The UK said the aid delivery unloaded on Friday also included 8,400 kits to provide temporary shelter made of plastic sheeting. 

Hamas issued a statement on Friday saying the US-built pier off the Gaza Strip was no alternative to opening all land crossings under Palestinian supervision, adding that they rejected any military presence on Palestinian land.

Trucks carrying badly needed aid for the Gaza Strip started rolling across a newly built US pier and into Gaza for the first time.

Friday’s shipment is the first in an operation that US military officials anticipate could scale up to 150 truckloads a day, reports the Associated Press (AP).

It comes as Israeli restrictions on border crossings and heavy fighting hindered the delivery of food and other supplies seven months into the Israel-Hamas war.

The war was triggered by Hamas’s attack in Israel in which 1,200 died, mainly civilians, and about 250 were taken hostage.

As a result of Israel’s retaliatory offensive on the Hamas-ruled Gaza Strip, at least 35,386 Palestinians have been killed and 79,366 have been wounded, the Gaza health ministry said on Saturday.

About half of the approximately 250 people abducted on 7 October have since been freed, most in swaps for Israeli-held Palestinian prisoners during a week-long ceasefire in November. According to Israeli authorities, about 30 are confirmed to have died.

On Saturday, the Families Forum released a statement saying one hostage, Ron Benjamin, had died. The organisation’s statement said 128 hostages remained in captivity.

The bodies of three hostages kidnapped by Hamas, including the German-Israeli Shani Louk, have been retrieved from Gaza by the Israeli military, it announced.

The other two hostages were identified as Amit Buskila, 28, and Itzhak Gelerenter, 56, according to the military spokesperson R Adm Daniel Hagari, who said the three victims were taken to Gaza after being killed by Hamas at the Nova music festival.

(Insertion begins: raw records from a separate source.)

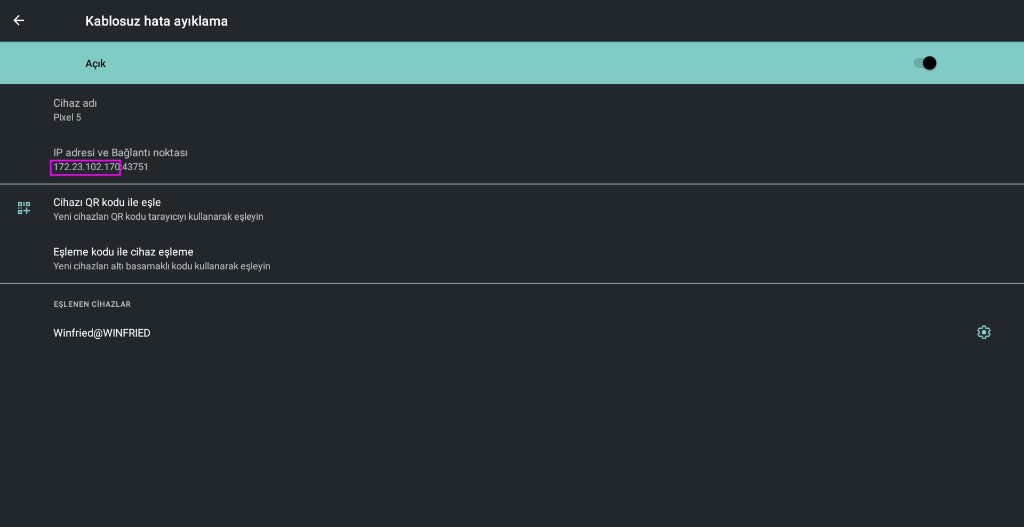Turn off the wireless debugging switch
Image resolution: width=1024 pixels, height=527 pixels.
pyautogui.click(x=925, y=63)
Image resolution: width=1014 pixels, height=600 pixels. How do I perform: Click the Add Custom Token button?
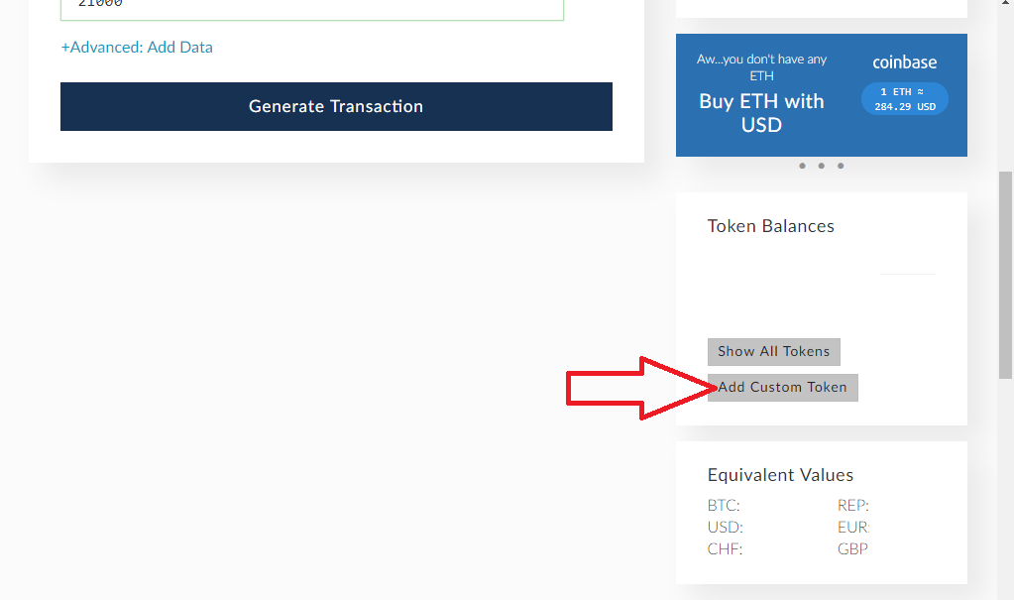(783, 387)
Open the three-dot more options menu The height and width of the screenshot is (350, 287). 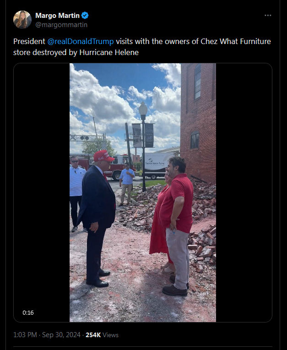[x=268, y=16]
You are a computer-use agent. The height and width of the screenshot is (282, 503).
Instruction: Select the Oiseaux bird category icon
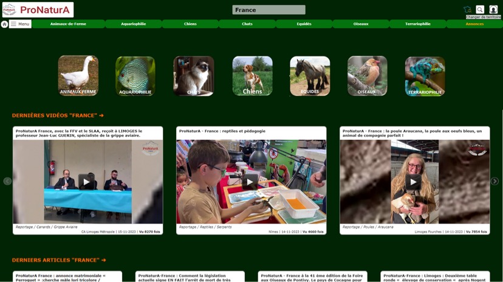coord(367,76)
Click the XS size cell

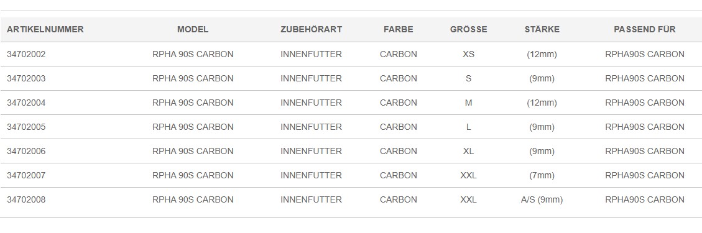click(468, 55)
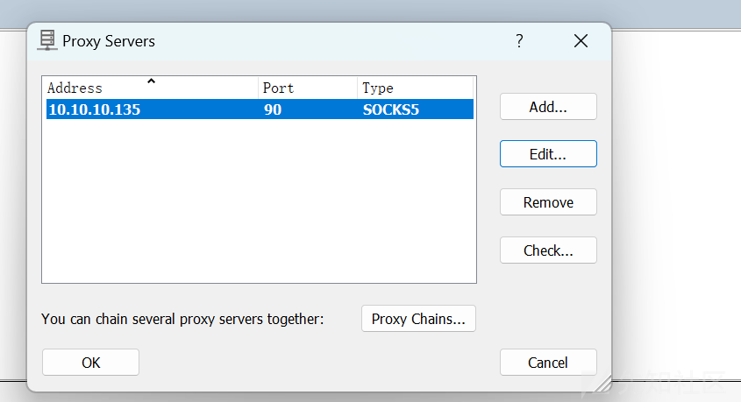
Task: Sort proxies by Type column header
Action: (378, 88)
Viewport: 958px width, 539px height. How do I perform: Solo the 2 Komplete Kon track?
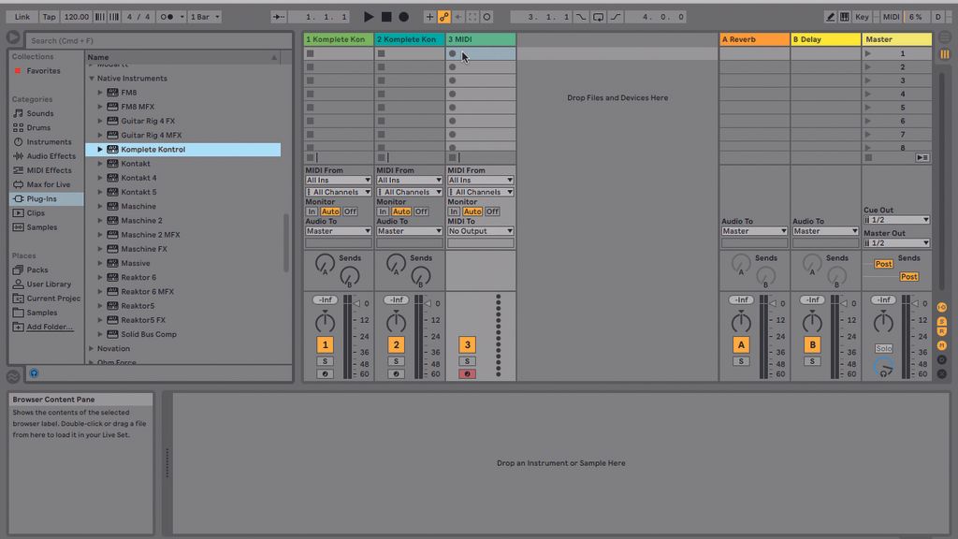396,360
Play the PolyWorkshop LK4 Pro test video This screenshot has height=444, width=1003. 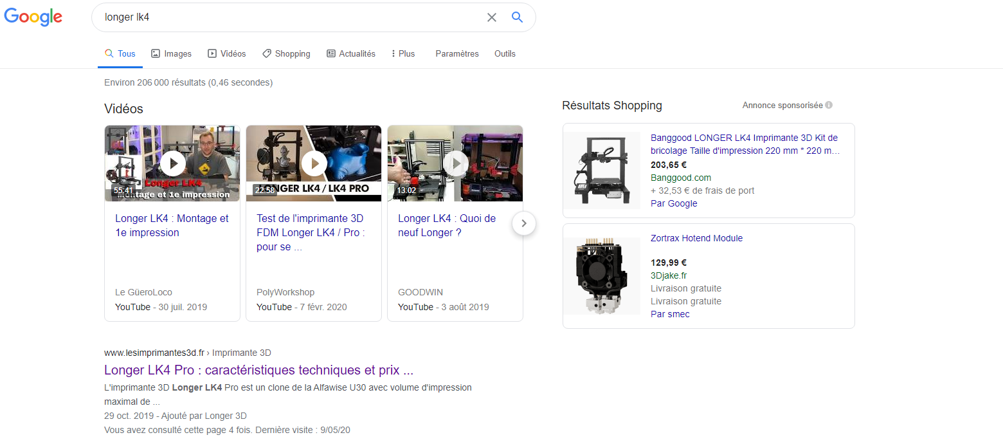point(314,163)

Footage of what appeared to be the body of Louk, 22, on the back of a pickup truck on the streets of Gaza was among the first images to surface after 7 October, as the scale of the attacks became clear.

She was initially believed to have been alive when she was kidnapped during Hamas’s assault in Re’im. However, on 30 October, Louk’s sister Adi confirmed Shani had died, probably during the attack, after the discovery of human remains that suggested fatal injuries.